**What to work on**
Reproduce nothing but the closing run of lines: the line with "The image size is (1568, 409)." and each line that follows it to the end of the data.

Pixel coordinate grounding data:
━━━━━━

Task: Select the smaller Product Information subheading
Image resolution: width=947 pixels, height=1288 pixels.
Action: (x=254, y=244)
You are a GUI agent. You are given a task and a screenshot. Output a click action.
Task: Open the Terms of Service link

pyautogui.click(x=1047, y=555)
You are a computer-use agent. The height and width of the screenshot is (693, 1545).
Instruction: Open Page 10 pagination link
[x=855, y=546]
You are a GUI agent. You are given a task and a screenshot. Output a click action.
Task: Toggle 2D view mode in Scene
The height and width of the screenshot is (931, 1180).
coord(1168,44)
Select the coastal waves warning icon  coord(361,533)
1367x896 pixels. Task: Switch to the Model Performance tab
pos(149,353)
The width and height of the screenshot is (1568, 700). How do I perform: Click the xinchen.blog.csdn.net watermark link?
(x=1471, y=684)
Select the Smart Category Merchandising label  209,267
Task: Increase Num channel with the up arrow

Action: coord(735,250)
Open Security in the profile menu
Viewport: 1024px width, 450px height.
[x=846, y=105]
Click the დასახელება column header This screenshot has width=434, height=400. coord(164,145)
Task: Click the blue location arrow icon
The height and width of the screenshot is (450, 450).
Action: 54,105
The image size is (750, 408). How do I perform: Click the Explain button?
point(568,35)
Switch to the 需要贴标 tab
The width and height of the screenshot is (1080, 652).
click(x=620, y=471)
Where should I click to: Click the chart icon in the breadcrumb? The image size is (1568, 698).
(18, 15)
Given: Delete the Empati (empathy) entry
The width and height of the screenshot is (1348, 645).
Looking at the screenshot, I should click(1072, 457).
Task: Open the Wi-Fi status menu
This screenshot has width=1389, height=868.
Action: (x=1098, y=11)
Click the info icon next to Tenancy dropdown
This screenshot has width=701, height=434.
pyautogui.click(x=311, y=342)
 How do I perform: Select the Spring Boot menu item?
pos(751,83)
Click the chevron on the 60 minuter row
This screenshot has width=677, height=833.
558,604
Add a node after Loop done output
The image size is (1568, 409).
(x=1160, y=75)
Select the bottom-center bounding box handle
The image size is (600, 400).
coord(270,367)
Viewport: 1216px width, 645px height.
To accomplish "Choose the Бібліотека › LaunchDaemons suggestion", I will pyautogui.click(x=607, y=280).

━━━━━━

**Solution to the exercise**
The image size is (1568, 409).
(x=1160, y=75)
Select the bottom-center bounding box handle
The image size is (600, 400).
coord(270,367)
Viewport: 1216px width, 645px height.
To accomplish "Choose the Бібліотека › LaunchDaemons suggestion", I will pyautogui.click(x=607, y=280).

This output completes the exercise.